AIM OF THE TASK - The records that follow are to be repeated exactly, with no pictures carried over.

--- RECORDED INFORMATION ---

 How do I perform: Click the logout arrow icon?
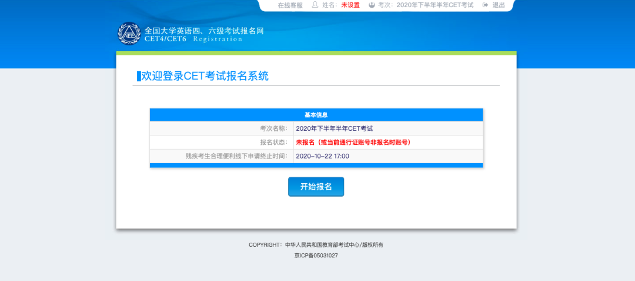click(x=486, y=5)
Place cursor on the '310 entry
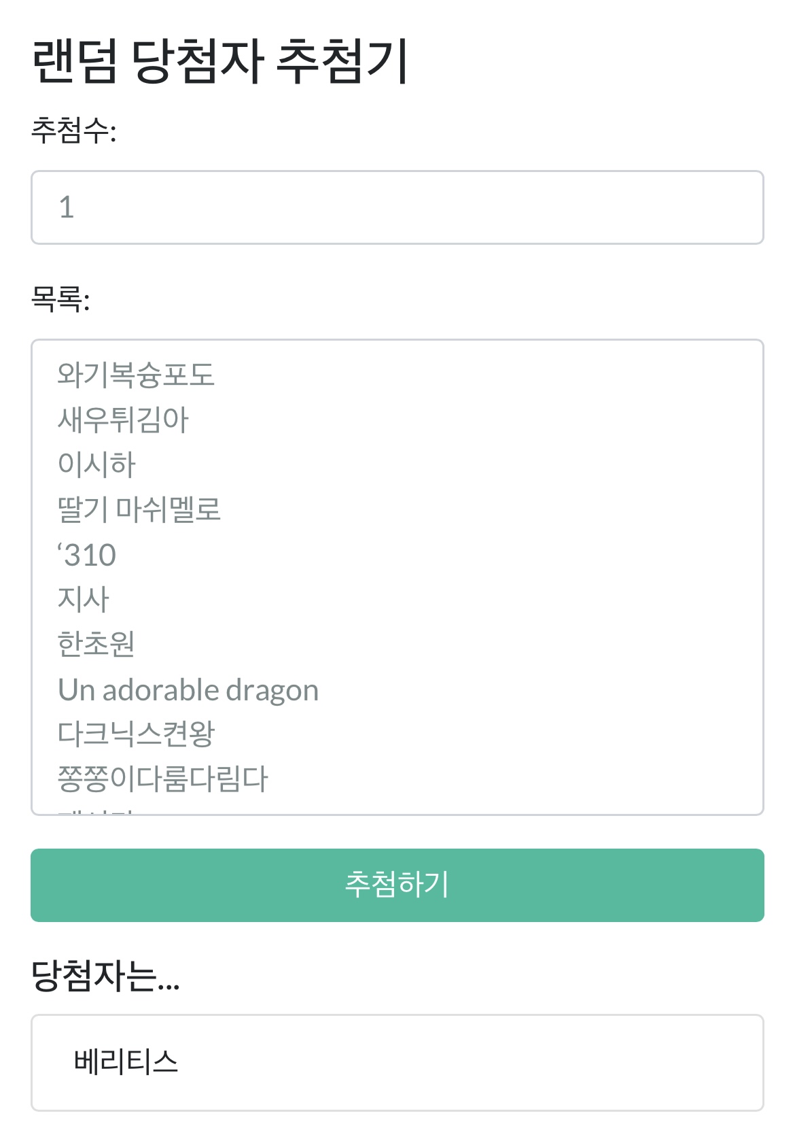This screenshot has width=795, height=1124. [x=88, y=555]
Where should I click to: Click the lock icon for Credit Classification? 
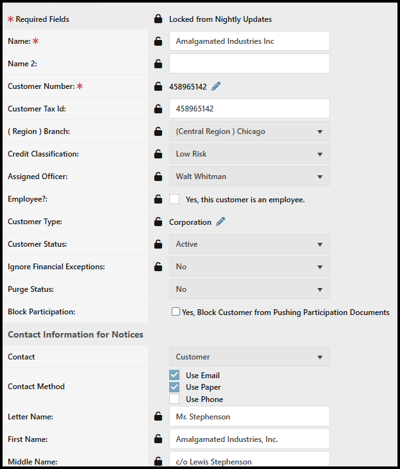pyautogui.click(x=158, y=154)
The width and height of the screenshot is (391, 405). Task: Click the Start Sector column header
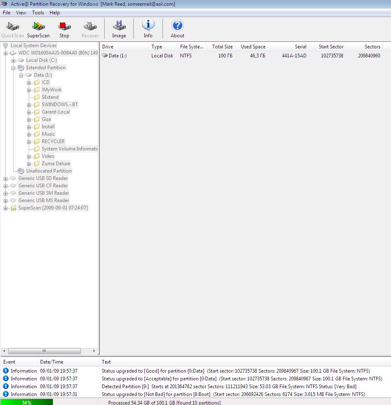331,47
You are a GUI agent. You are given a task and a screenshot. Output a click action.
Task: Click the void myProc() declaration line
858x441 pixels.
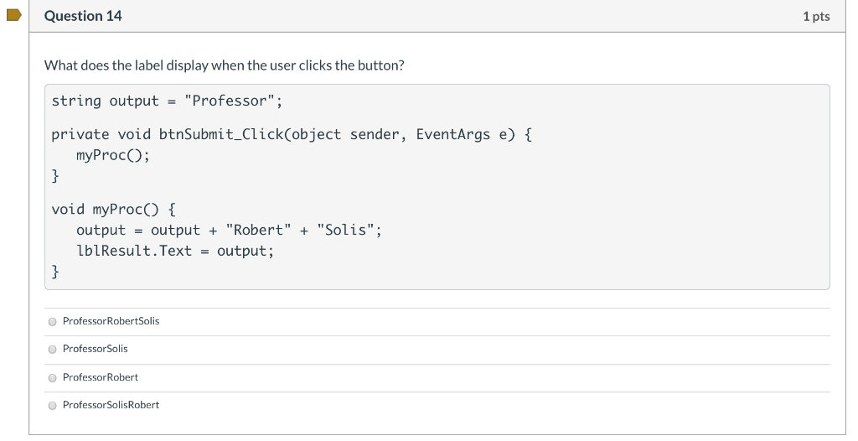[114, 210]
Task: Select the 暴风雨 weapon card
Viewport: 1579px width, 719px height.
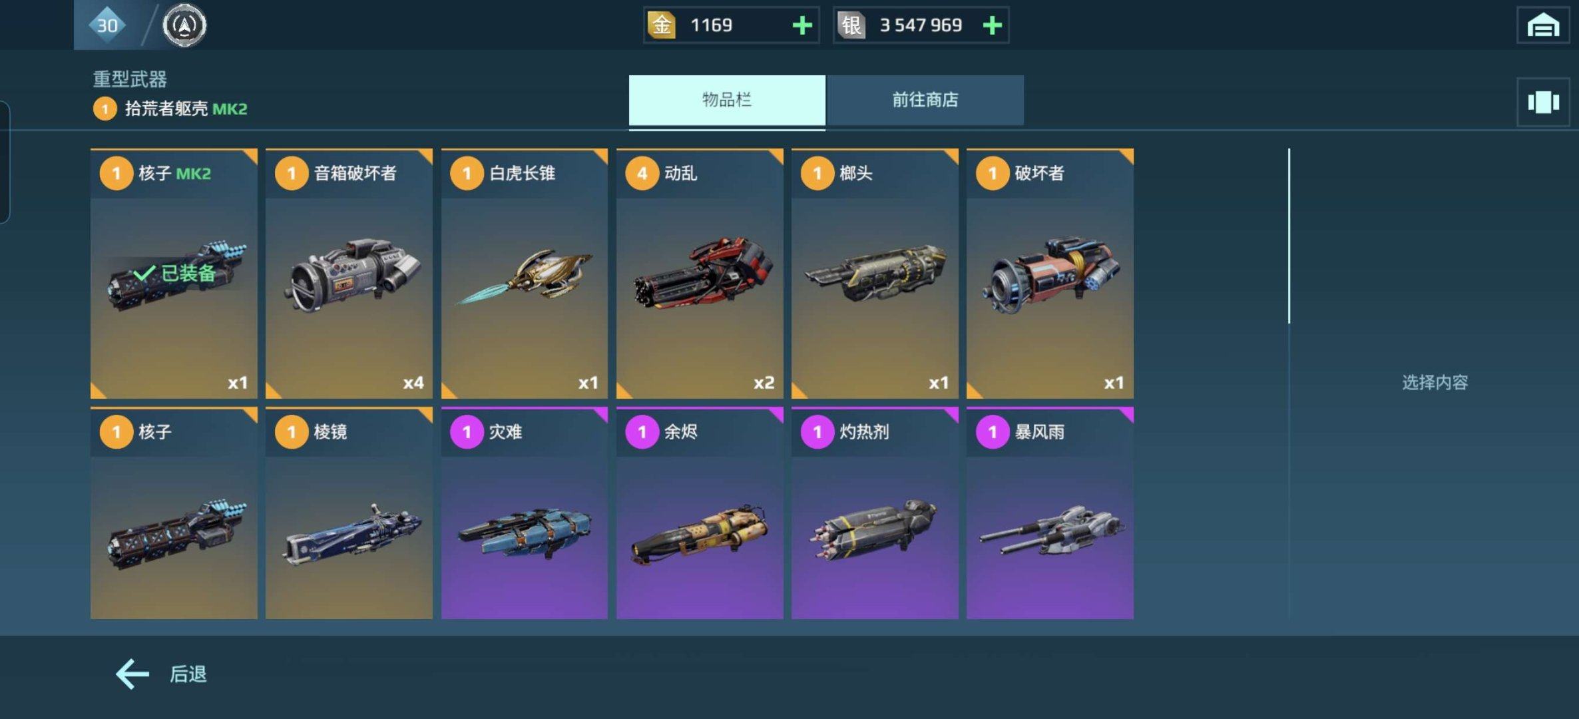Action: click(1050, 513)
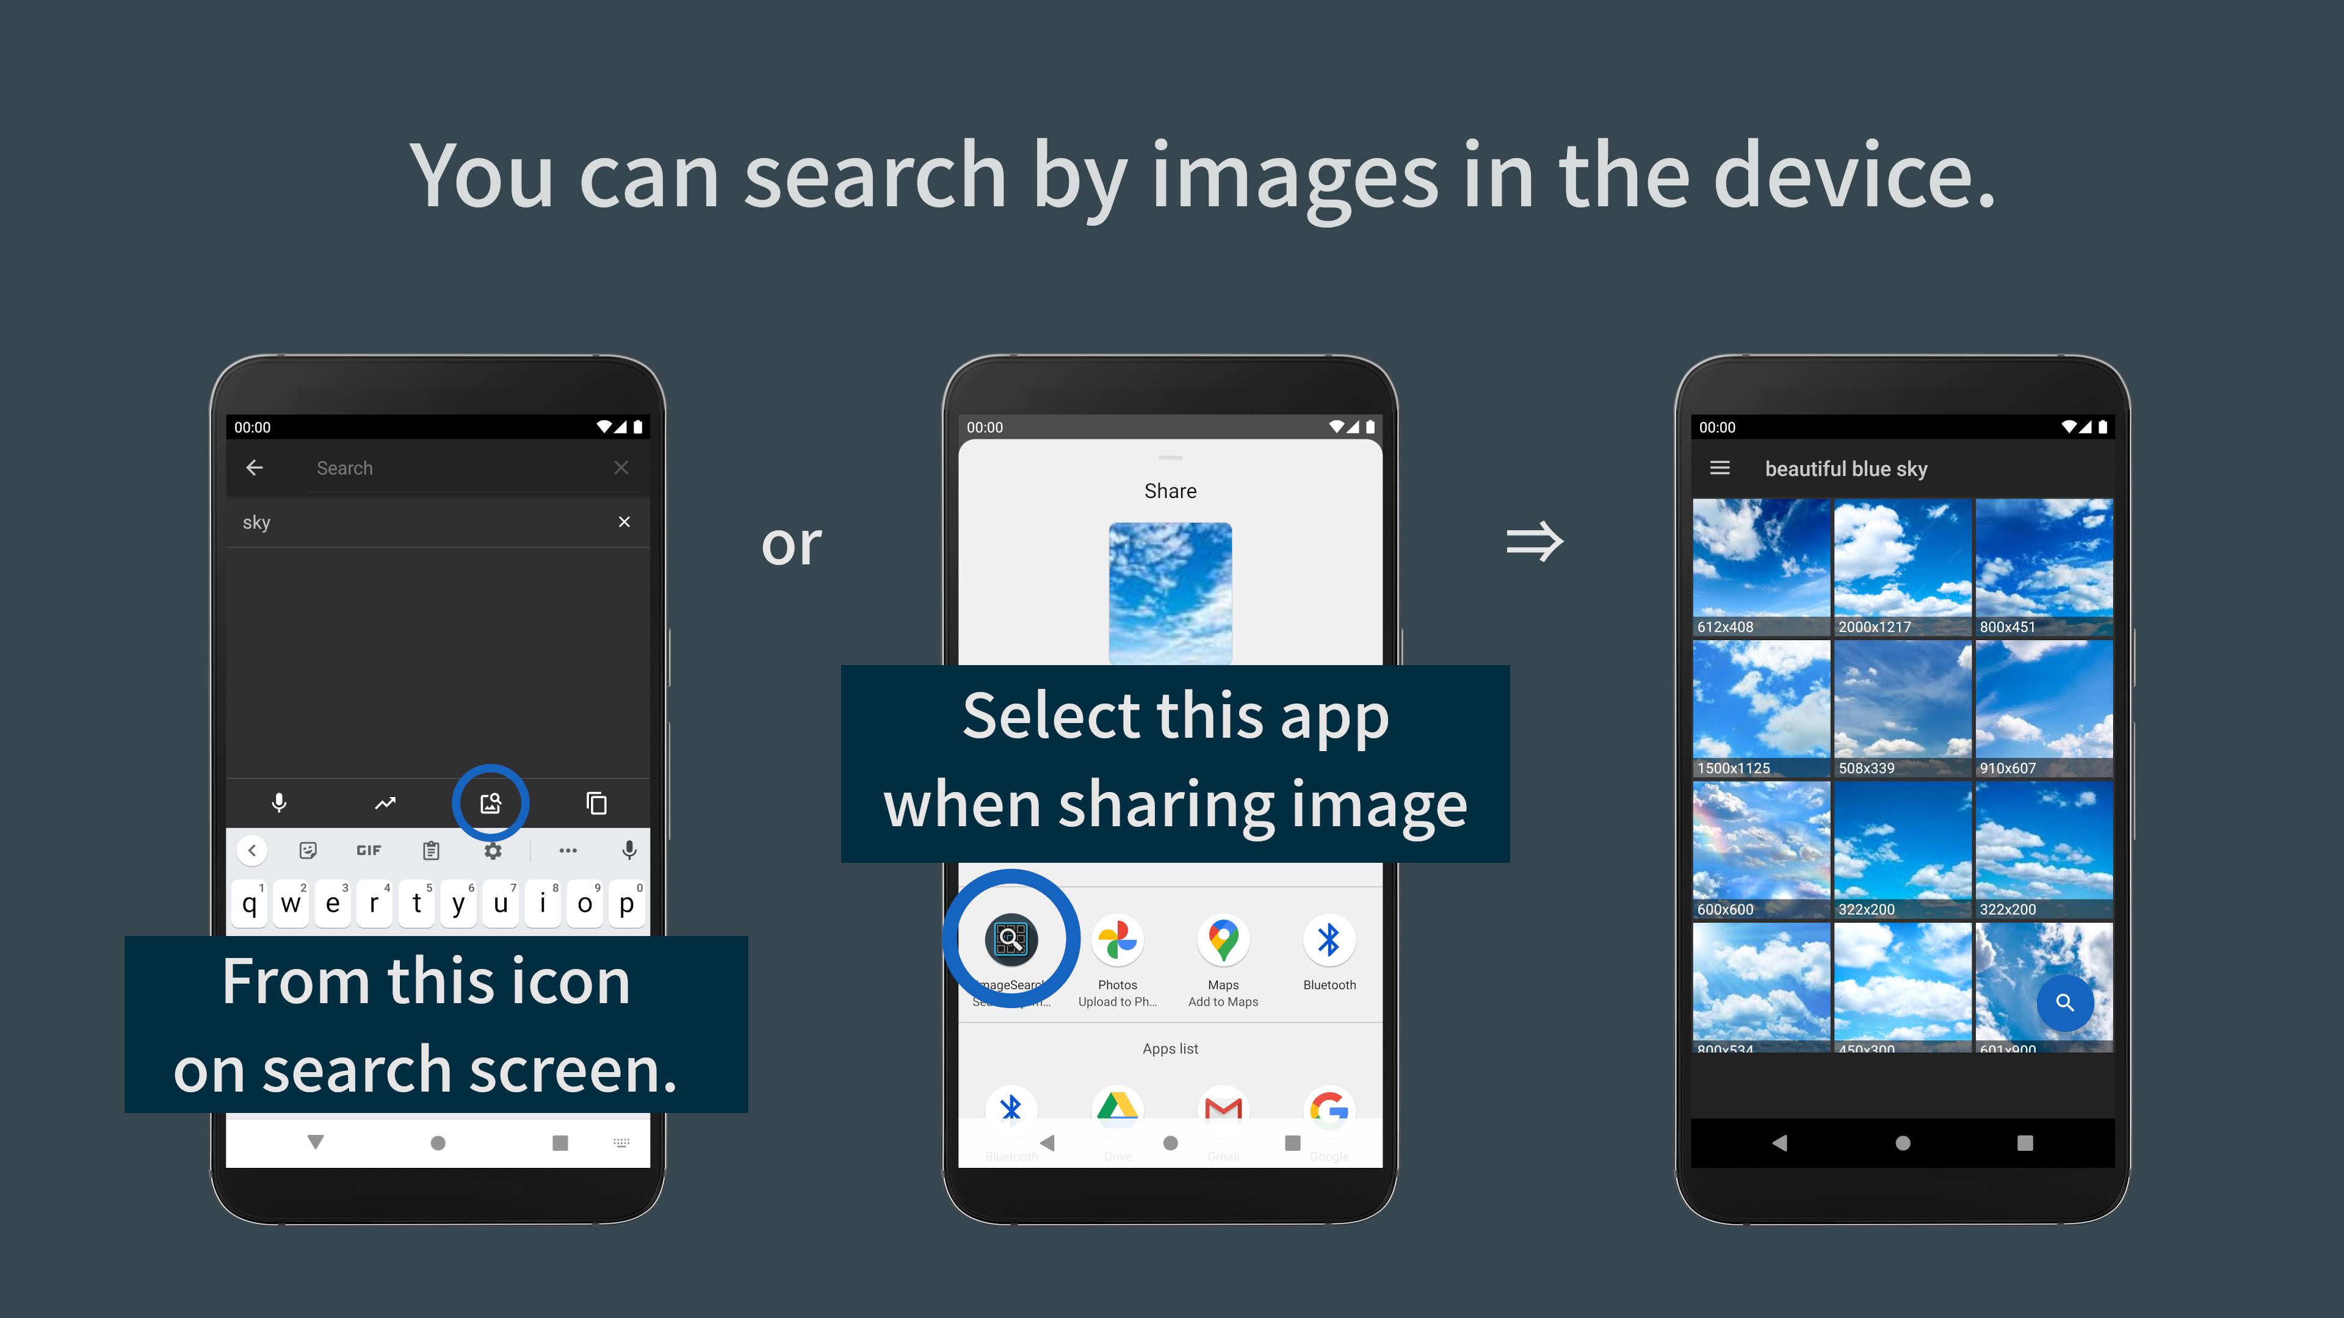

---

ANSWER SECTION -
 How do I perform: Click the logout arrow icon?
click(x=486, y=5)
Place cursor on the '310 entry
This screenshot has width=795, height=1124. [x=88, y=555]
Where should I click to: Click the lock icon for Credit Classification? 
pyautogui.click(x=158, y=154)
The width and height of the screenshot is (391, 405). Task: Click the Start Sector column header
331,47
You are a GUI agent. You are given a task and a screenshot. Output a click action.
Task: Click the void myProc() declaration line
858x441 pixels.
[114, 210]
Task: Select the 暴风雨 weapon card
Viewport: 1579px width, 719px height.
Action: click(1050, 513)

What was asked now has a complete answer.